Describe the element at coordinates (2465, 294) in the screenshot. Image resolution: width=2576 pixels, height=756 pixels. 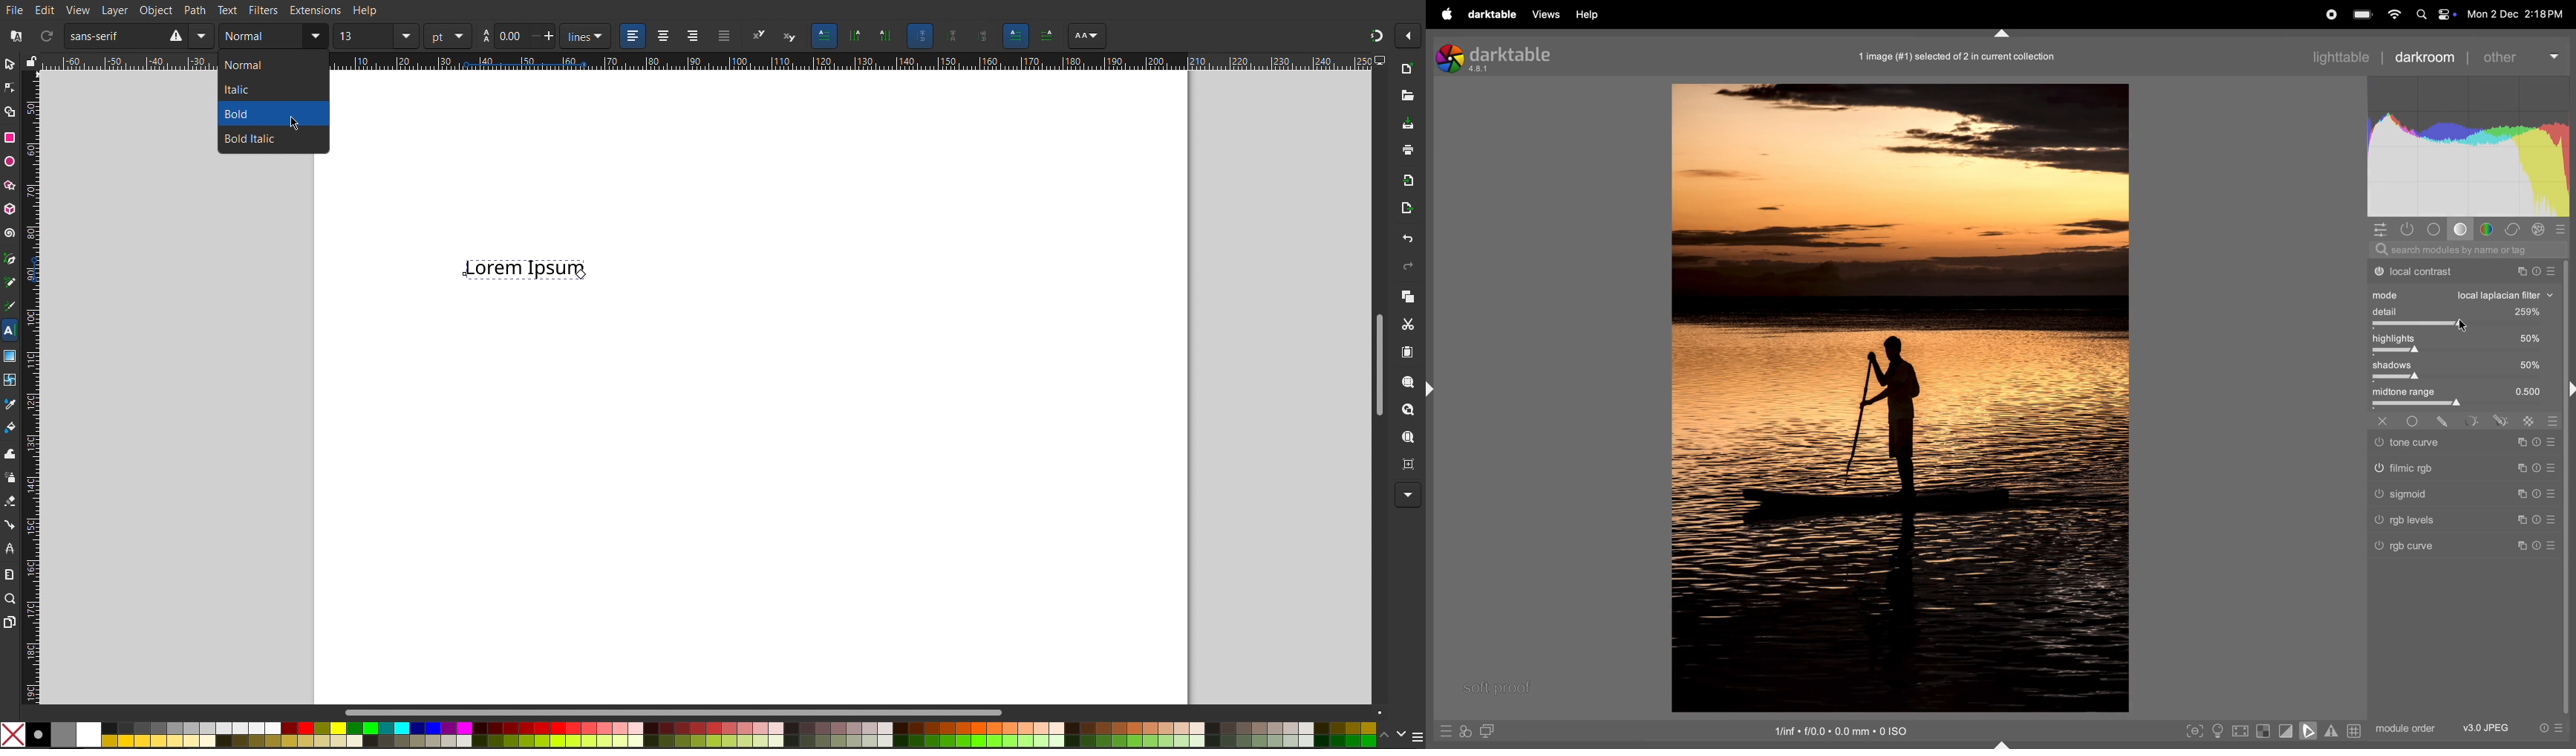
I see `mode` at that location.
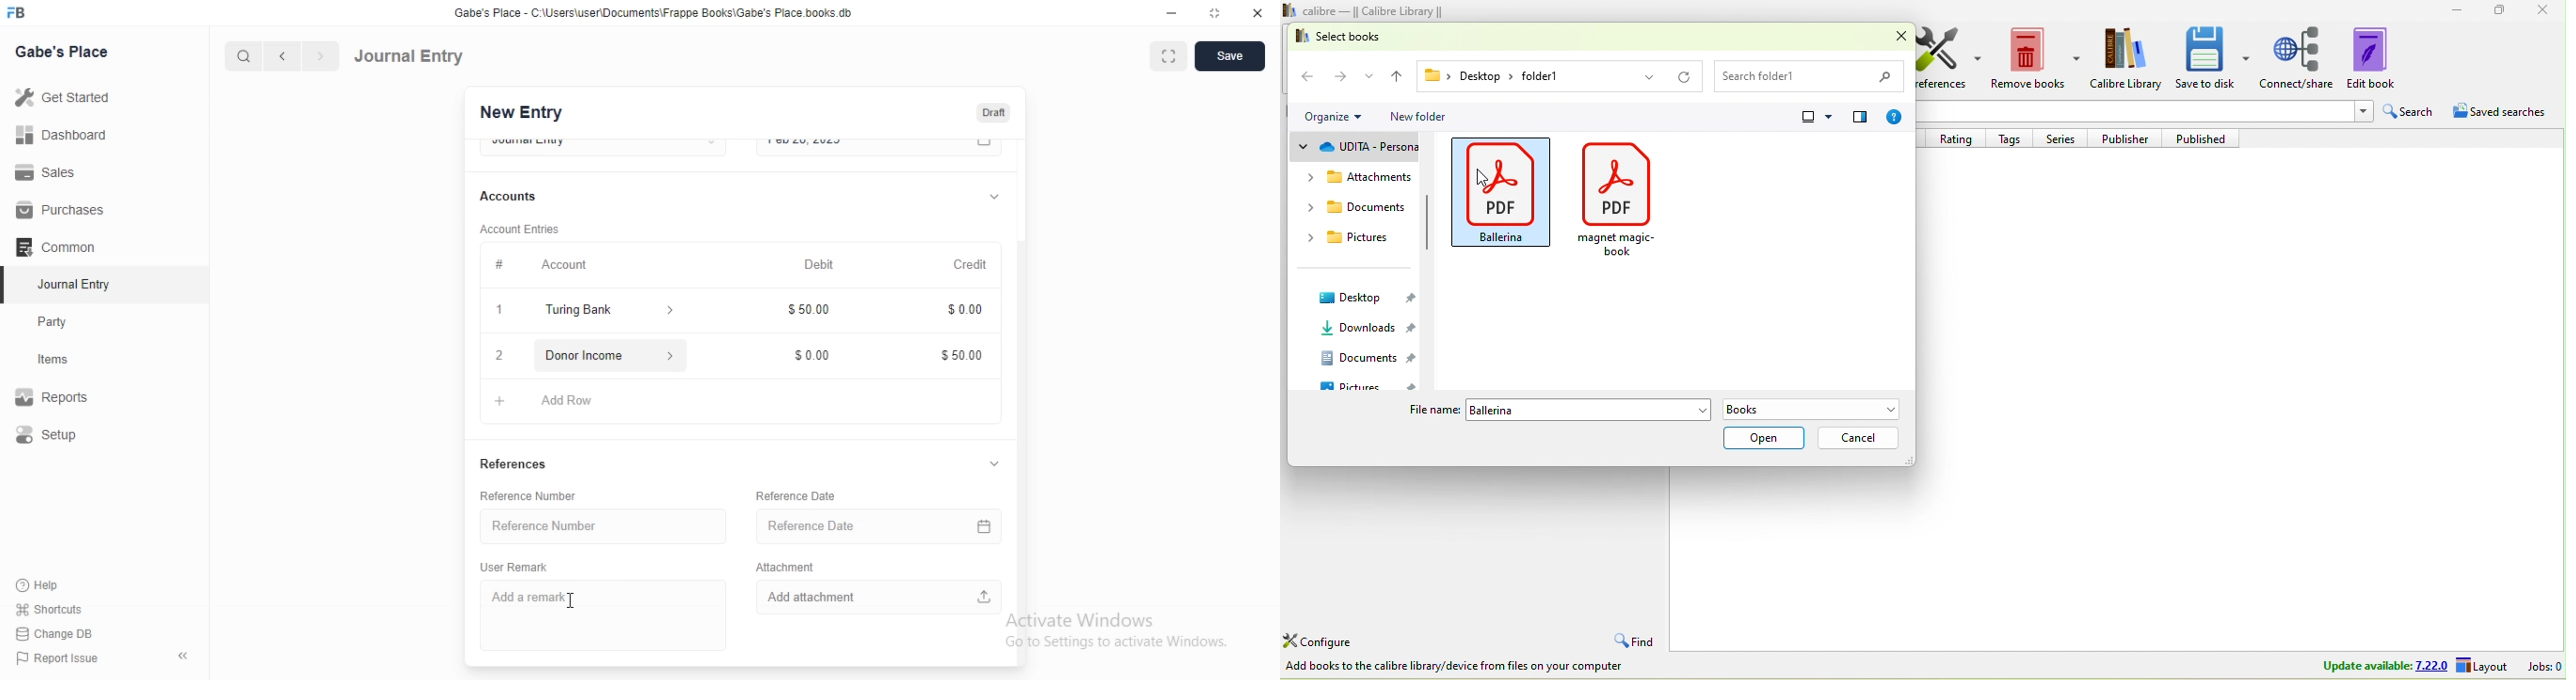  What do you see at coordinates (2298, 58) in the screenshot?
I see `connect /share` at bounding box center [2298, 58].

* * *

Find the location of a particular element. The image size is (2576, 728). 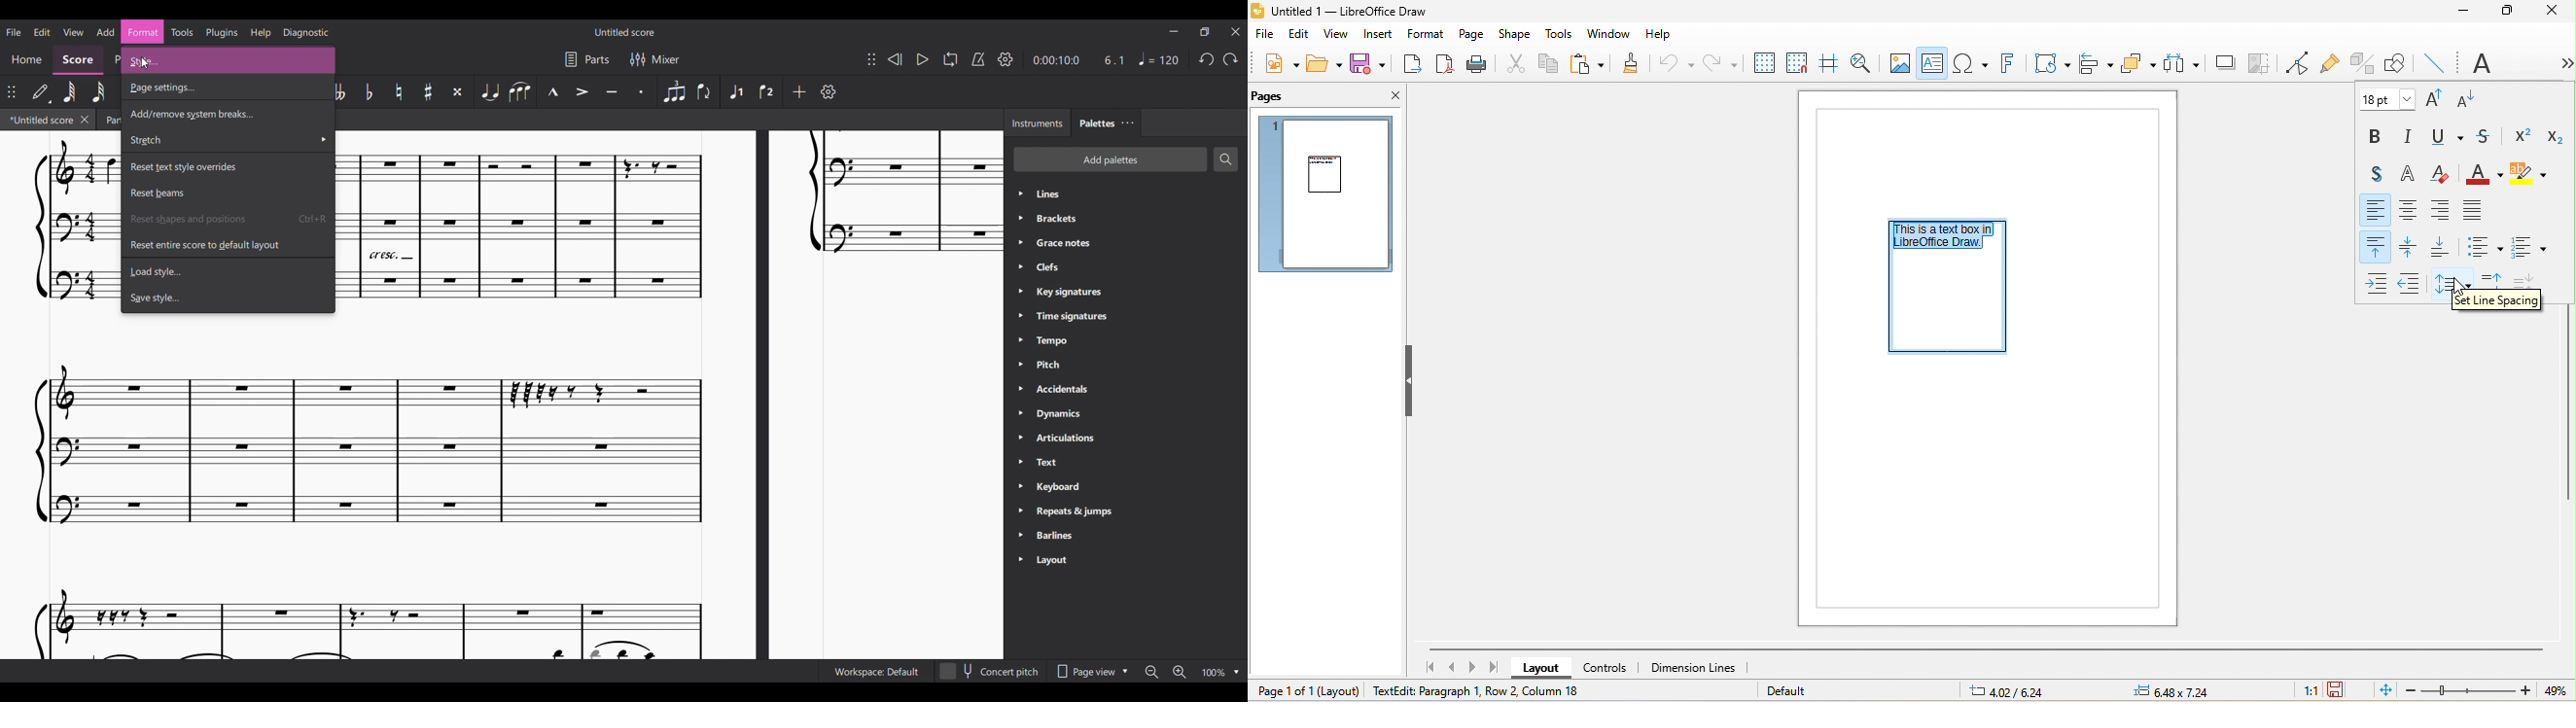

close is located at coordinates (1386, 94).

TO BE DONE:
Reproduce the lines from the line with "Describe the element" to the line with "center [2298, 58].", leaving out the pictures.

TASK RESULT:
Describe the element at coordinates (2465, 294) in the screenshot. Image resolution: width=2576 pixels, height=756 pixels. 
I see `mode` at that location.
  What do you see at coordinates (2298, 58) in the screenshot?
I see `connect /share` at bounding box center [2298, 58].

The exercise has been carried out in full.